I'm kind of new to Hadoop HDFS and quite rusty with Java and I need some help. I'm trying to read a file from HDFS and calculate the MD5 hash of this file. The general Hadoop configuration is as below.
private FSDataInputStream hdfsDIS;
private FileInputStream FinputStream;
private FileSystem hdfs;
private Configuration myConfig;
myConfig.addResource("/HADOOP_HOME/conf/core-site.xml");
myConfig.addResource("/HADOOP_HOME/conf/hdfs-site.xml");
hdfs = FileSystem.get(new URI("hdfs://NodeName:54310"), myConfig);
hdfsDIS = hdfs.open(hdfsFilePath);
The function hdfs.open(hdfsFilePath) returns an FSDataInputStream
The problem is that i can only get an FSDataInputStream out of the HDFS, but i'd like to get a FileInputStream out of it.
The code below performs the hashing part and is adapted from something i found somewhere on StackOverflow (can't seem to find the link to it now).

> **Entries supplied**
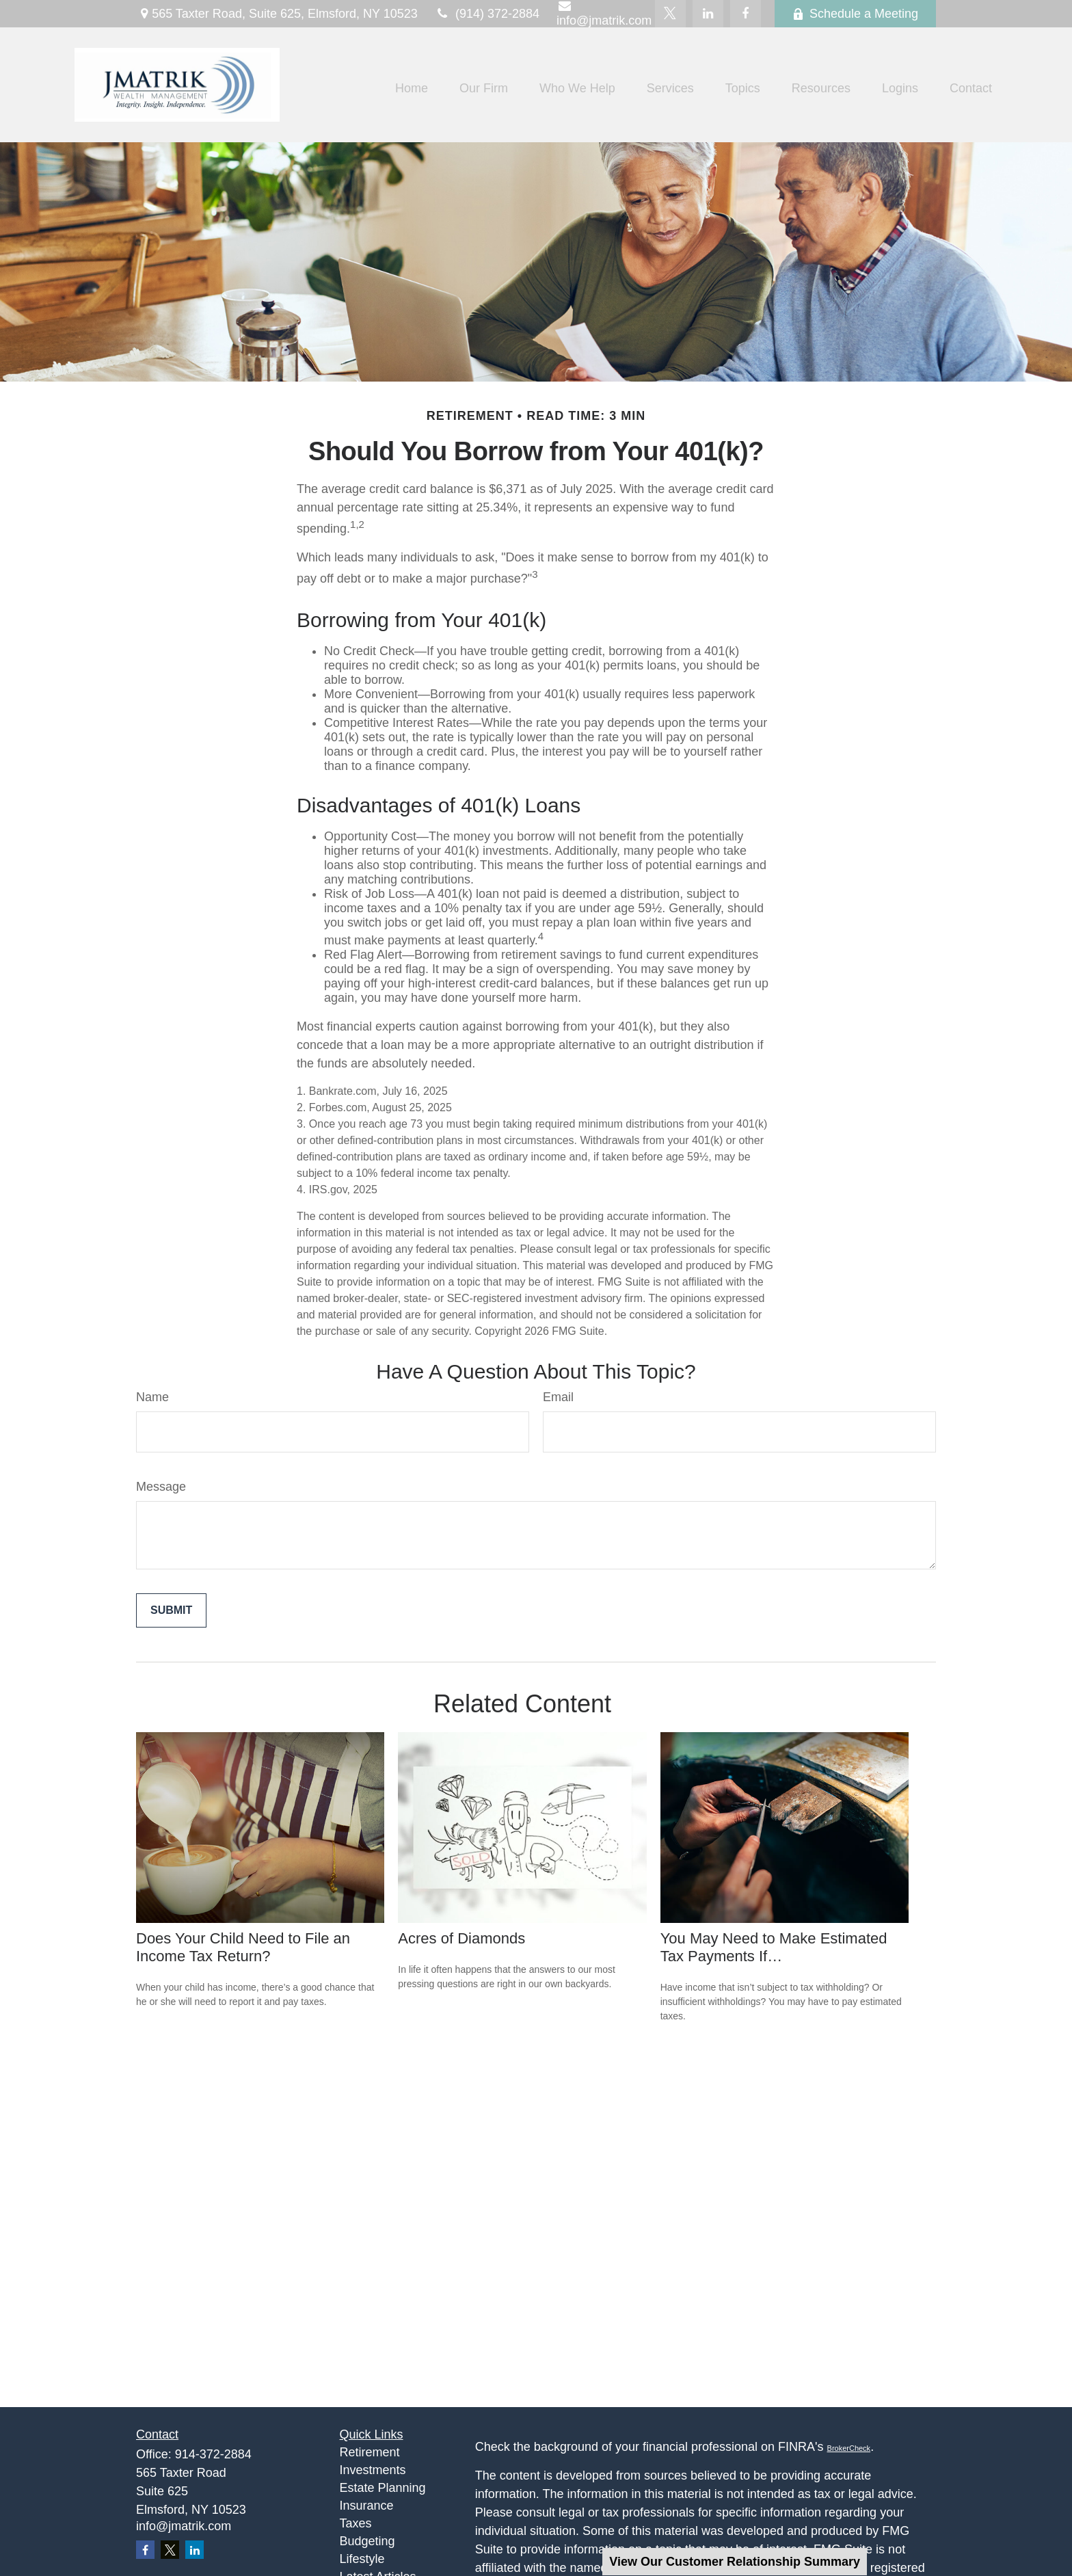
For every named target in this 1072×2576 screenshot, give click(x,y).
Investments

--

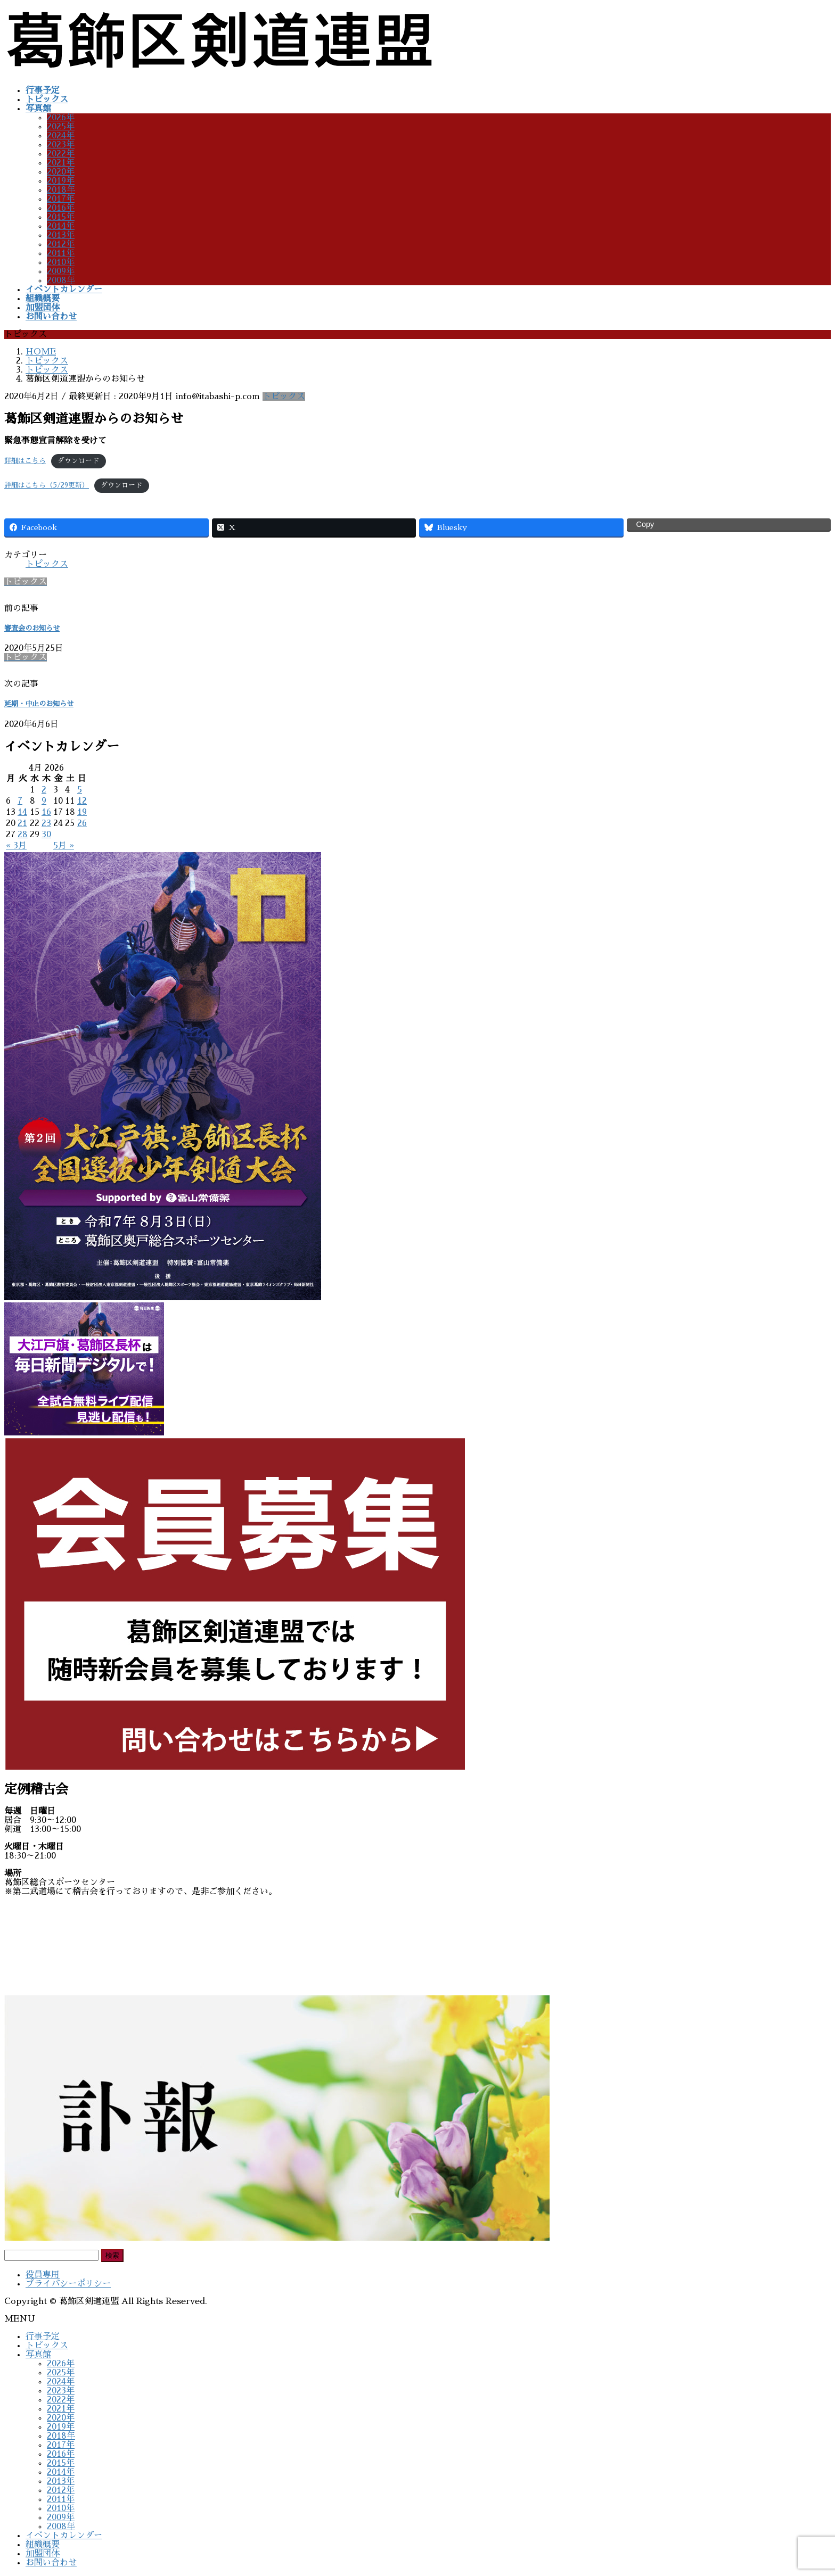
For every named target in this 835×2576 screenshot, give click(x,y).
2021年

> **Problem set**
1. Rewrite the forum post starting with "I'm kind of" and going on through "to it now).", putting "SHA-256" in place of "MD5".
2. Based on the forum post, decide whether each statement is true. Answer yes or no and quote the words that settle it.
(a) The function hdfs.open returns a FileInputStream.
(b) The file system is reached on port 54310.
(c) The writer can still find the link to the StackOverflow source of the hashing code.
3. In the forum post, which two configuration files are added to myConfig as resources?

> **Answers to each task**
1.
I'm kind of new to Hadoop HDFS and quite rusty with Java and I need some help. I'm trying to read a file from HDFS and calculate the SHA-256 hash of this file. The general Hadoop configuration is as below.
private FSDataInputStream hdfsDIS;
private FileInputStream FinputStream;
private FileSystem hdfs;
private Configuration myConfig;
myConfig.addResource("/HADOOP_HOME/conf/core-site.xml");
myConfig.addResource("/HADOOP_HOME/conf/hdfs-site.xml");
hdfs = FileSystem.get(new URI("hdfs://NodeName:54310"), myConfig);
hdfsDIS = hdfs.open(hdfsFilePath);
The function hdfs.open(hdfsFilePath) returns an FSDataInputStream
The problem is that i can only get an FSDataInputStream out of the HDFS, but i'd like to get a FileInputStream out of it.
The code below performs the hashing part and is adapted from something i found somewhere on StackOverflow (can't seem to find the link to it now).

2.
(a) No: "The function hdfs.open(hdfsFilePath) returns an FSDataInputStream"
(b) Yes: "hdfs = FileSystem.get(new URI("hdfs://NodeName:54310"), myConfig);"
(c) No: "can't seem to find the link to it now"

3. "/HADOOP_HOME/conf/core-site.xml" and "/HADOOP_HOME/conf/hdfs-site.xml"